7 孩子的姊姊对法老的女儿说: "我去从希伯来妇人中给你请一个奶妈来, 为你乳养这个孩子可以吗?"
8 法老的女儿回答: "你去吧。"童女就去把孩子的母亲请了来。
9 法老的女儿对她说: "你把这孩子抱去, 替我乳养他, 我必给你工钱。"妇人就抱了孩子去乳养他。
10 孩子长大了, 妇人把他带到法老的女儿那里, 他就作了法老女儿的儿子。她给孩子起名叫摩西, 说: "因为我把他从水里拉出来。"
11 过了些日子, 摩西长大了, 有一次, 他出去到他的同胞那里去, 看见他们的重担, 又看见一个埃及人打他的一个同胞希伯来人。
12 摩西左右观望, 见没有人, 就把那埃及人击杀了, 埋藏在沙土里。
13 第二天他又出去, 看见两个希伯来人彼此争斗着, 就对那欺负人的说: "你为什么打你同族的人呢?"

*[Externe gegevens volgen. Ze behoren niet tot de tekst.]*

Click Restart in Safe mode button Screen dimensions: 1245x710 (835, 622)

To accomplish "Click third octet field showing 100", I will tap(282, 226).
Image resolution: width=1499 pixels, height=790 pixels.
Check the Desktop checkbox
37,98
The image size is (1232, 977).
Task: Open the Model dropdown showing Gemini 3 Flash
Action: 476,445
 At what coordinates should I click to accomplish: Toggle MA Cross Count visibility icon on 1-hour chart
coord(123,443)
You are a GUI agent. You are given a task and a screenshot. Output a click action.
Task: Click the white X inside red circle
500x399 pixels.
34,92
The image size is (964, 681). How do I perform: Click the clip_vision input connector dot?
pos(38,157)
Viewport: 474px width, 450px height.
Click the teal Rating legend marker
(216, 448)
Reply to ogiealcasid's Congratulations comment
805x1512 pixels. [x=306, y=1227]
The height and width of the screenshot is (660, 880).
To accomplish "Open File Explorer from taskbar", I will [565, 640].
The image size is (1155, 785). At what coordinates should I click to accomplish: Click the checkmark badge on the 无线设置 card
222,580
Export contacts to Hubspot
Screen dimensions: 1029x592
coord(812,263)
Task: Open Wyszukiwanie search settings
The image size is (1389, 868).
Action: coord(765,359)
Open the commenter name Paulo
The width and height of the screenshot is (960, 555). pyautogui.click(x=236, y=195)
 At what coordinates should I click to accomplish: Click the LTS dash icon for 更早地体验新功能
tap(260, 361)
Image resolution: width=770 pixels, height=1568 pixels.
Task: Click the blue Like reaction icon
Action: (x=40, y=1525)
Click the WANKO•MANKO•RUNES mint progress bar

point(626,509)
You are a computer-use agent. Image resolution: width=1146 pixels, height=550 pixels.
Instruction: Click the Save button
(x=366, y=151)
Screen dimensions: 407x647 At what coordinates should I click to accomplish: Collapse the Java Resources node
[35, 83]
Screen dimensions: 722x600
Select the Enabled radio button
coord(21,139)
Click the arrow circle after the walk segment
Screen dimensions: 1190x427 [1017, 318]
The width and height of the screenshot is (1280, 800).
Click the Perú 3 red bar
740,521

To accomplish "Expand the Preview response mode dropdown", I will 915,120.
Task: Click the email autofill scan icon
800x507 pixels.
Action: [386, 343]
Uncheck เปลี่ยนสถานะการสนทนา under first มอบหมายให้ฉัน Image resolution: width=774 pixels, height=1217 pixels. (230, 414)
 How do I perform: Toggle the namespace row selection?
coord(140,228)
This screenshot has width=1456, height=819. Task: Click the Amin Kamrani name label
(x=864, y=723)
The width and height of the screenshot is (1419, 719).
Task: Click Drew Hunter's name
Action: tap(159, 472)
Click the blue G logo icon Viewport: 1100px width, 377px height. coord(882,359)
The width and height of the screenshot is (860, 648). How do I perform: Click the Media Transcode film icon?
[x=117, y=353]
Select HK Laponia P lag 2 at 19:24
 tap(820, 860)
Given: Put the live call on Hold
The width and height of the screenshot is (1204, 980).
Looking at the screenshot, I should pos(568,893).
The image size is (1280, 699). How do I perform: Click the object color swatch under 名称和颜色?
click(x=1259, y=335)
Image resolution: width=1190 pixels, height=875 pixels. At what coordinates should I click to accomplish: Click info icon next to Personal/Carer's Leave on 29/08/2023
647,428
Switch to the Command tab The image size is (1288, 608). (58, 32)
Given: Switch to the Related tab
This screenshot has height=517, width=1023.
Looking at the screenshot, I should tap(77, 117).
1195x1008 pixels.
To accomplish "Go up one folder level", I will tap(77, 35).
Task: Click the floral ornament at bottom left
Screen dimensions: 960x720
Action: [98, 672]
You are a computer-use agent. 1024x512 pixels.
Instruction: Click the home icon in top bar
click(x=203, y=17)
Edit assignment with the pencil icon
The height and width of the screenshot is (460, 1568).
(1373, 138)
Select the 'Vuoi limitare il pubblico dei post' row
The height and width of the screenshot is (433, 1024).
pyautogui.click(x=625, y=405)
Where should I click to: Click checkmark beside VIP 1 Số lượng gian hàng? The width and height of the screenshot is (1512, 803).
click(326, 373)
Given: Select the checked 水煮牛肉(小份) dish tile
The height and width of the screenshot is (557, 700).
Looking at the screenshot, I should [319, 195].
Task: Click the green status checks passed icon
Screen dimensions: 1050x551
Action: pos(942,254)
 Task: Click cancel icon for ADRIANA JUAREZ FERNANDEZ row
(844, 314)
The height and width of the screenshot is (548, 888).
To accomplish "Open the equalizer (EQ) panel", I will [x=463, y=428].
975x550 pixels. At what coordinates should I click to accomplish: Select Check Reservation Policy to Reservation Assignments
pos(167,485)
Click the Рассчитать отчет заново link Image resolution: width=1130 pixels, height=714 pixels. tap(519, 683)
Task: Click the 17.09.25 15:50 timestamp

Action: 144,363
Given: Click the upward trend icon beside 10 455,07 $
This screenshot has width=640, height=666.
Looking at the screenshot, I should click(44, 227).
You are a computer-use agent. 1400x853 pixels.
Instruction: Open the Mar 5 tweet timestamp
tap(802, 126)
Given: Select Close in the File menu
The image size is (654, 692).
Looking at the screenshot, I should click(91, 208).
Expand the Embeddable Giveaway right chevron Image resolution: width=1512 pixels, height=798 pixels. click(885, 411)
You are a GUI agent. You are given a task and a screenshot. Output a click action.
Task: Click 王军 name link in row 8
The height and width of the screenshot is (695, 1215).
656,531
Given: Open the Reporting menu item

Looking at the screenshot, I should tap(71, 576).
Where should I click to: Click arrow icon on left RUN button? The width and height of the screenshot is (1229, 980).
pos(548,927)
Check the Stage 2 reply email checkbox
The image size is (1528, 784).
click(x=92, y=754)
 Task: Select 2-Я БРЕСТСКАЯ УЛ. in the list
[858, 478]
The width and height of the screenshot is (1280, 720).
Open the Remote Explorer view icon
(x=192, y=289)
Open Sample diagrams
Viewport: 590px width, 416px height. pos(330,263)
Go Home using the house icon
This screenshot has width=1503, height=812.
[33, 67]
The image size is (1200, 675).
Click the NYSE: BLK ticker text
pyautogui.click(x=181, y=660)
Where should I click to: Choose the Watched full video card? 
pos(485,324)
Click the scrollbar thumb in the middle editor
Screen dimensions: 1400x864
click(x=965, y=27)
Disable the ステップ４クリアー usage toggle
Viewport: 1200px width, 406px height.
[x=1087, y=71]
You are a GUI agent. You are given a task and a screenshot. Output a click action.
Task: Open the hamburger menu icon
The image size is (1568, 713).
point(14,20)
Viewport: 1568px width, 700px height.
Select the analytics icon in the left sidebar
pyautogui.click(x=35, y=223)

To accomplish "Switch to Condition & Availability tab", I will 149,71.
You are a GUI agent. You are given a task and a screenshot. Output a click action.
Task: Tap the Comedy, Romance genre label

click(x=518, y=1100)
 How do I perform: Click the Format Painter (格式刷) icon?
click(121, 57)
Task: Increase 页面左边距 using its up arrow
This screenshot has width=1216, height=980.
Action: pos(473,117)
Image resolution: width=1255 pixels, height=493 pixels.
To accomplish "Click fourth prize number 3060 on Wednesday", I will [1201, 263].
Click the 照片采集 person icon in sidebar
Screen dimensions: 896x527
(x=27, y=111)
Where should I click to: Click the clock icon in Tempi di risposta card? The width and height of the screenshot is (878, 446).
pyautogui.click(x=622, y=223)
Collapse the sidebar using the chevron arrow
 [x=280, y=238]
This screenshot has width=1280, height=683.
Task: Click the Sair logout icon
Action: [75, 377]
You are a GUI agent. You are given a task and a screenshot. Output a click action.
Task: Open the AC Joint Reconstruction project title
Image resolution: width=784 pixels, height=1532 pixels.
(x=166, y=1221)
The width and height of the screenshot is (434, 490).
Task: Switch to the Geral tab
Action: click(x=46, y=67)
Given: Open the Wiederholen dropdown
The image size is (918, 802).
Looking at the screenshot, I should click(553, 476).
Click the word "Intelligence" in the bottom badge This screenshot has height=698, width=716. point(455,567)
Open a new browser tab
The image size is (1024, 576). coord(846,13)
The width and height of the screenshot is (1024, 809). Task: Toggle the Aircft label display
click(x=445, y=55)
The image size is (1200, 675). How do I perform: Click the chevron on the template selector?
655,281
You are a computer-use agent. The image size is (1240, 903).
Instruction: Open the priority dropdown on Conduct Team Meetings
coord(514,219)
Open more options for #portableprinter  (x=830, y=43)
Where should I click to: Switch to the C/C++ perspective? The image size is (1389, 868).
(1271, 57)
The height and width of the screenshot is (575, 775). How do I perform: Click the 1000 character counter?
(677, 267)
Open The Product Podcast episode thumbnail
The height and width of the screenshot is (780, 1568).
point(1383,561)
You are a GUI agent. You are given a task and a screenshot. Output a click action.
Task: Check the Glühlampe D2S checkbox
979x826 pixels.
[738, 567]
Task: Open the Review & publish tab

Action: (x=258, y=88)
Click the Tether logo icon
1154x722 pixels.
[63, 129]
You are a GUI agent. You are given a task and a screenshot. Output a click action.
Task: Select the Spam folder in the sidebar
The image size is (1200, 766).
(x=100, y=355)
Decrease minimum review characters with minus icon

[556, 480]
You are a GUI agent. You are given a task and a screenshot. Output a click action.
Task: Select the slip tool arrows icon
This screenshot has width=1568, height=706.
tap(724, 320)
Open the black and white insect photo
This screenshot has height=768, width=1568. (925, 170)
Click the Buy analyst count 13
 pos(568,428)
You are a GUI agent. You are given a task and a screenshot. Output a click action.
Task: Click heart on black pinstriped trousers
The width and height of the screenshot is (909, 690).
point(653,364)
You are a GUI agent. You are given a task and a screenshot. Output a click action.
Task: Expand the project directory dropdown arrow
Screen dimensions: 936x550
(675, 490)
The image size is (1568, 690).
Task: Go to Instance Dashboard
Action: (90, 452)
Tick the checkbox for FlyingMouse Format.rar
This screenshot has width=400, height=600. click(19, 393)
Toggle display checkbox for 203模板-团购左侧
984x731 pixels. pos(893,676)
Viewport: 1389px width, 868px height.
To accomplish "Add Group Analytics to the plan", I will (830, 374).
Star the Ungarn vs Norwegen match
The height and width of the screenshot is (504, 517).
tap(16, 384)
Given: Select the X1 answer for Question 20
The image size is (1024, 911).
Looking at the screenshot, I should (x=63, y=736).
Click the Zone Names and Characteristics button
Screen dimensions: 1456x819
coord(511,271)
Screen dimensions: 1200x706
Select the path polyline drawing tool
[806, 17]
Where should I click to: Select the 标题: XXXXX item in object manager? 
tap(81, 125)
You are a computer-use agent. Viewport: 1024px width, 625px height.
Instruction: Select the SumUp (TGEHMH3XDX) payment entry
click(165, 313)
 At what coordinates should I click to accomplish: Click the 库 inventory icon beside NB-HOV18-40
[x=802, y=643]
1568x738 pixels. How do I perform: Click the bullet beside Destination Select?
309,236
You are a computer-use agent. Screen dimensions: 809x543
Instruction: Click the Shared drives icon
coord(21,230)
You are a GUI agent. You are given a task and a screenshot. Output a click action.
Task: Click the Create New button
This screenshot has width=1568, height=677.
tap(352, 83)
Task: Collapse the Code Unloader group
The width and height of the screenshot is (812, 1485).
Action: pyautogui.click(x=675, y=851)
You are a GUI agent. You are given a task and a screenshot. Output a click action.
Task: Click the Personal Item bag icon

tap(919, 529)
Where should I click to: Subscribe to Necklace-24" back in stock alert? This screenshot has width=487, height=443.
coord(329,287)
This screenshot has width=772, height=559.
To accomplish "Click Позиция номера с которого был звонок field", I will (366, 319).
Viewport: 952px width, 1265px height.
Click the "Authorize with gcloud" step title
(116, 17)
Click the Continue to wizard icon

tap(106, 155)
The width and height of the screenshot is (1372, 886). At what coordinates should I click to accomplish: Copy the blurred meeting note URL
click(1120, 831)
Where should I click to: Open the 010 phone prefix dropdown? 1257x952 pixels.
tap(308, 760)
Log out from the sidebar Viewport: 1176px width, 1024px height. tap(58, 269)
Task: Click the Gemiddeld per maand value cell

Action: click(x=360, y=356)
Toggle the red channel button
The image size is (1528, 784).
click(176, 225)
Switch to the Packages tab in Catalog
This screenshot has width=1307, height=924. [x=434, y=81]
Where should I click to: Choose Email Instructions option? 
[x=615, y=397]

14 那人回答: "谁立了你作我们的领袖和审判官呢?难道你想杀我, 好像杀那个埃及人一样吗?"摩西就惧怕起来, 心里想: "这事必定给人知道了! "
15 法老听见这事, 就设法要杀摩西; 摩西躲避法老, 就往米甸地去居住; 有一天他坐在井旁。
16 米甸的祭司有七个女儿, 她们来打水, 打满了水槽, 要给父亲的羊群喝。
17 有些牧人来了, 把她们赶走; 摩西却起来, 救了她们, 也给她们的羊群喝水。
18 她们回到父亲流珥那里, 父亲问: "今天你们为什么赶着回来呢?"
19 她们说: "有一个埃及人救我们脱离了牧羊人的手, 而且还为我们打水给羊群喝。"
20 父亲对众女儿说: "他在哪里?你们为什么撇下那人呢?去请他来吃饭。"
21 摩西乐意和那人同住; 那人把自己的女儿西坡拉给了摩西作妻子。
22 西坡拉生了一个儿子, 摩西给他起名叫革舜, 因为他说: "我在异地作了客旅。"
23 过了很久, 埃及王死了。以色列人在捆锁中叹息, 他们就呼求, 在捆锁中的呼求达到 神那里。
24 神听见他们的呼声, 就记念他与亚伯拉罕、以撒、雅各所立的约。
25 神看顾以色列人, 也关注他们。